In univariate regression analysis, our results indicate that new 4 impulsivity items were the best predictors of impairment among all 22 DSM-5 WG items on ADHD. In the three-step analysis, one of the four new impulsivity items “impatient” had a strong association with impairment according to both teachers and parents report. Previous literature clearly documents the importance of impulsivity as a core ADHD feature. In an adult ADHD study, ADHD persistent cases had higher emotional impulsiveness scores than both non-persistent type of ADHD and the community groups [8]. These higher scores were related to greater degrees of impairment in various major life activities [8]. Also, this study was in line with a prior work suggesting that EI symptoms were a single construct that is highly correlated with the two dimensions of ADHD [28] and impulsivity symptoms split off from hyperactivity symptoms [29], which was also showed in our analysis (impulsivity and hyperactivity were showed to be separate domains). The only previous paper that assessed specifically the role of the four new impulsivity items in predicting impairment found that no consistent pattern of association was detected with clinical impairment for the four new impulsivity symptoms as a group [9].

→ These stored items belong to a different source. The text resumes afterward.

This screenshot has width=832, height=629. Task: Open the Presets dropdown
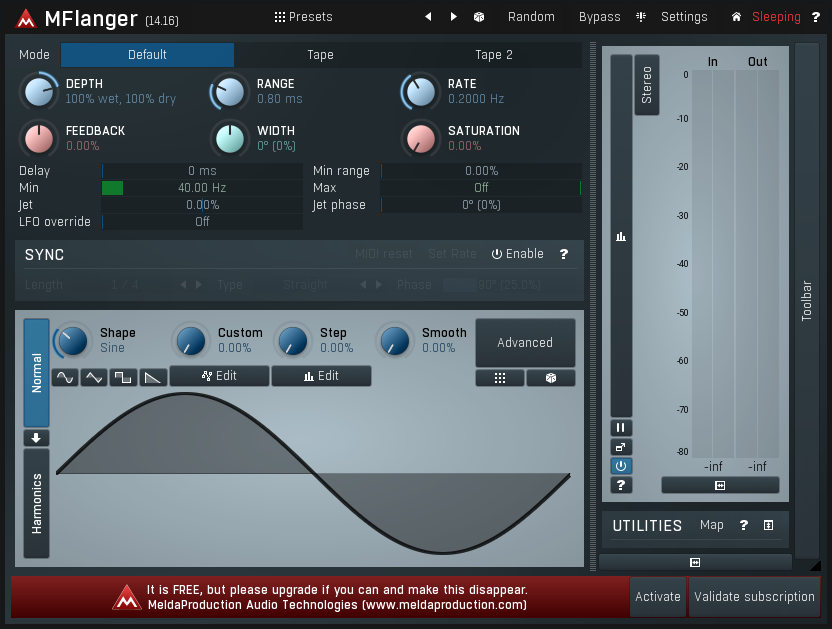pos(303,17)
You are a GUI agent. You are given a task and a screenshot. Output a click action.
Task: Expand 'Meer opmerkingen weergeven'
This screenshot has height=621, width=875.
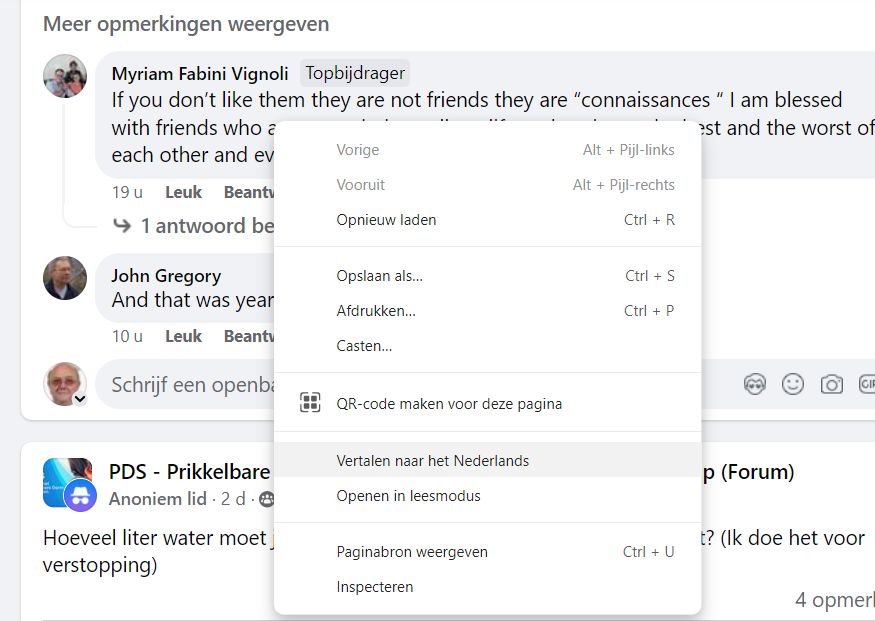coord(186,23)
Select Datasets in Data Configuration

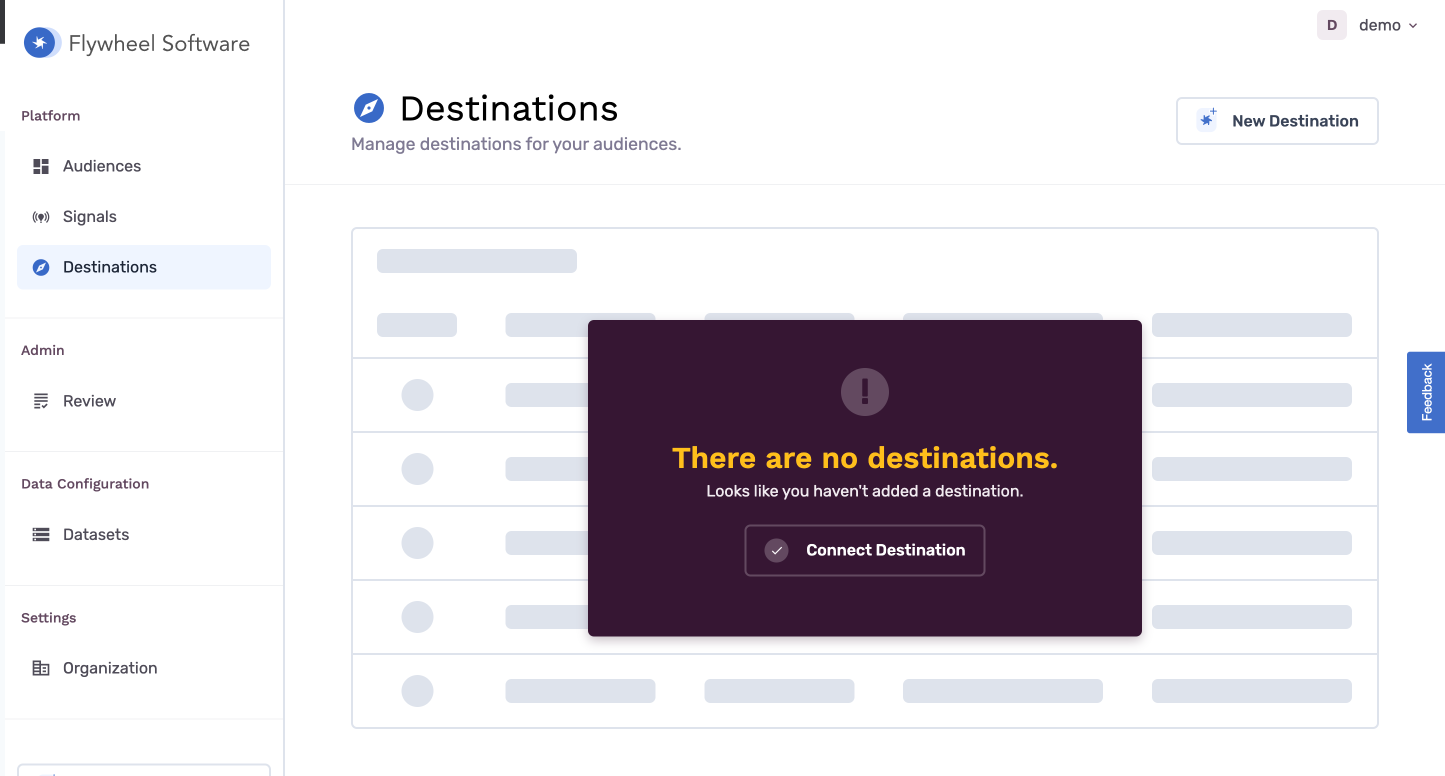click(96, 535)
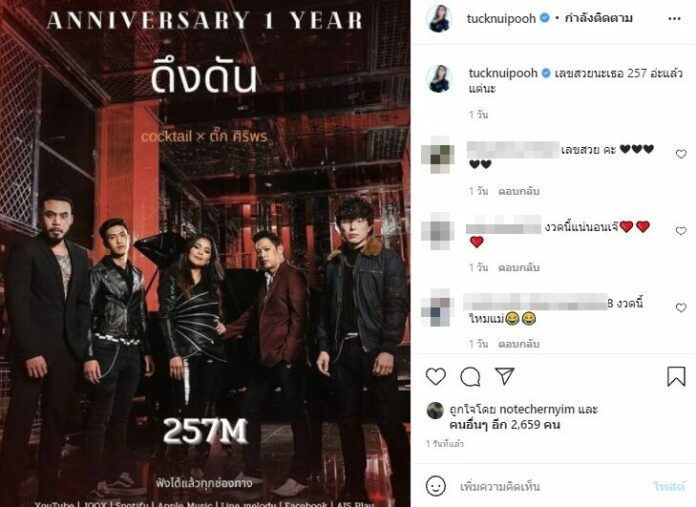Like the 'เลขสวย คะ' comment

pyautogui.click(x=681, y=154)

Moreover, our results confirm findings from a previous work that documented a low specificity of the four new impulsivity symptoms for the diagnosis of ADHD in children and adolescents. Only one of these items ‘Impatient’ was detected as more specific for ADHD compared to other psychiatric disorders [10]. In our analyses, there was no item that was specifically associated with ADHD according to both parents and teachers.

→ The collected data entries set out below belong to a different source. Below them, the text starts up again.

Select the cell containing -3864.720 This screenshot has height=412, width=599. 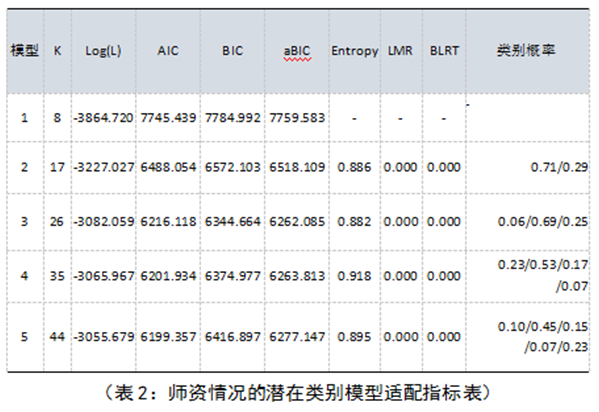pos(103,118)
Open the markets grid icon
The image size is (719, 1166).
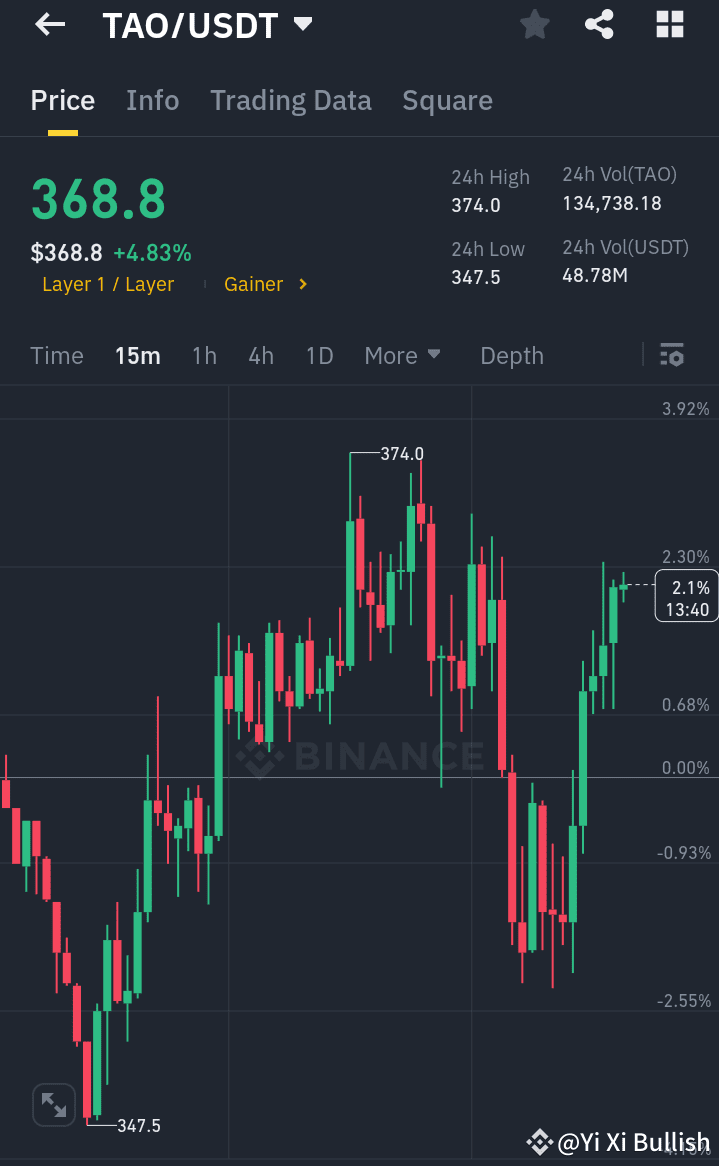coord(668,24)
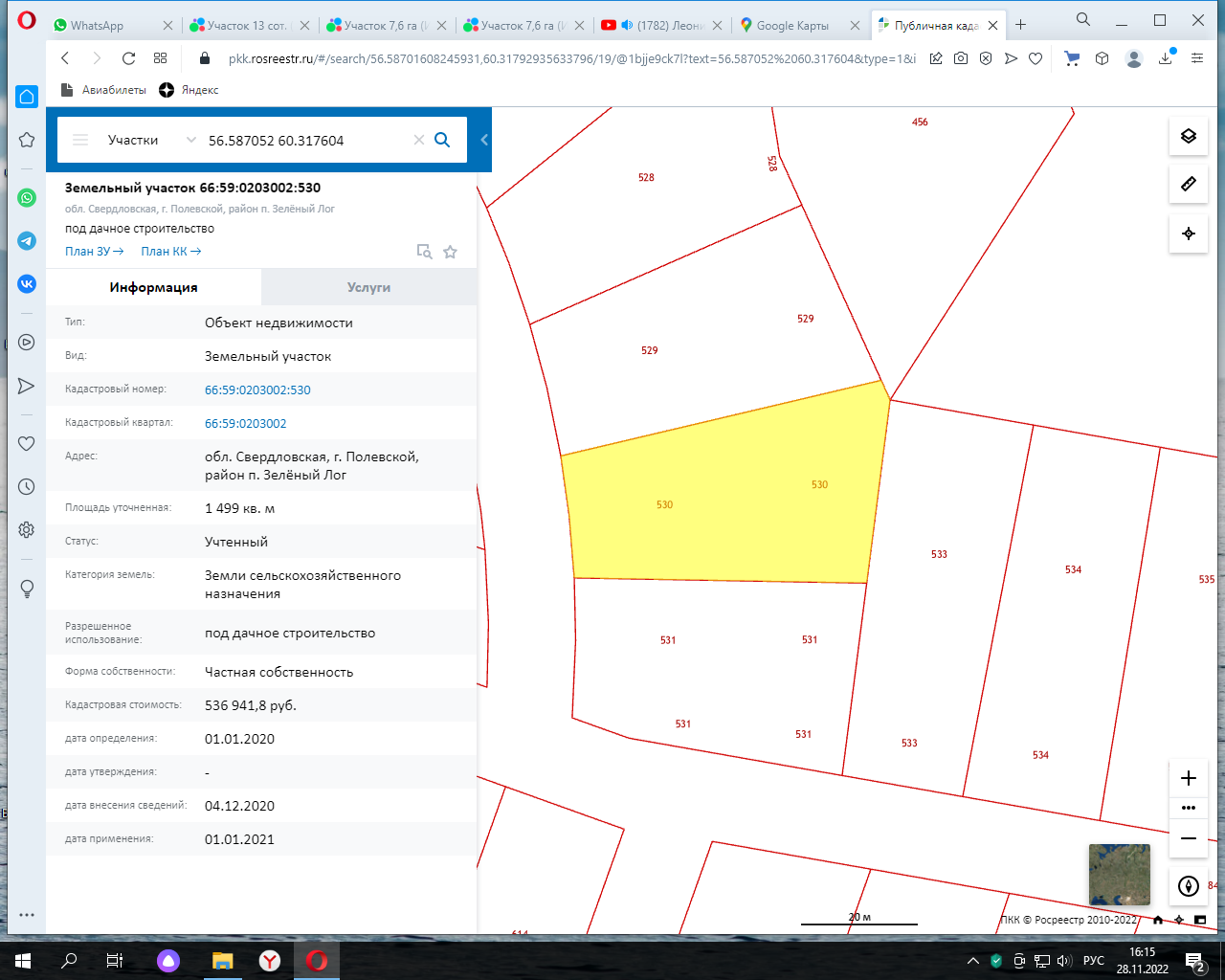Clear the search coordinates field

point(418,140)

We detected that a lower symptom threshold than the one proposed in both DSM-IV and DSM-5 criteria had the best balance between sensitivity and specificity at predicting impairment for both inattention and hyperactivity/impulsivity dimensions using ROC analyses. Our findings concur with previous literature also suggesting that a lower threshold works better in predicting impairment in adults [9, 30, 31].

Our study should be understood in the context of some limitations. Although just one clinician applied the KSDAS-PL increasing the reliability of data, we cannot exclude an assessment bias, even considering the extensive training provided by the Turkish Association of Child and Adolescent Psychiatry. This condition may have determined a higher agreement between DSM-IV and DSM-5 results. Another limitation was the moderate sample size. Thus, our findings should be replicated in a large sample size. Also, our findings were obtained in a community sample and results should not be extrapolated to clinical samples where the level of ADHD severity is frequently higher. And, our results were derived from a sample of Turkish children. Thus, their generalization to other cultures should be done with caution. In addition, our analyses between agreement and disagreement groups might be underpowered. Although we used the same wording as proposed by the DSM-5 ADHD committee for the four new impulsivity items, wording used on two of them (‘Uncomfortable doing things slowly’ and ‘Difficulty to resist temptation’) requests something that is not easily assessed by observers (e.g., informants can assess if a subject is doing something slowly, but not easily evaluate the level of discomfort). Finally, our impairment measure was not specific for ADHD. Thus, association between symptoms and impairment might be reflecting more general impairment than ADHD specific impairments.

Overall, our findings suggest that, although impulsivity might be an important core dimension of the disorder, the determination on how to best capture it as part of the general ADHD construct needs more investigation. The simple inclusion of the proposed four new impulsivity symptoms by the DSM-5 WG seems to add some value in terms of capturing specific impairment and perform somewhat better than current items with respect to the factor structure. Nevertheless, in the iterative model in which DSM-5 was constructed that requires sufficient evidence to change, this little incremental value seems insufficient to overcome challenges of changing diagnostic criteria, such as the need to reassess prevalence and correlates of the new criteria and to modify ADHD scales, challenging comparability with research over the last 20 years [9].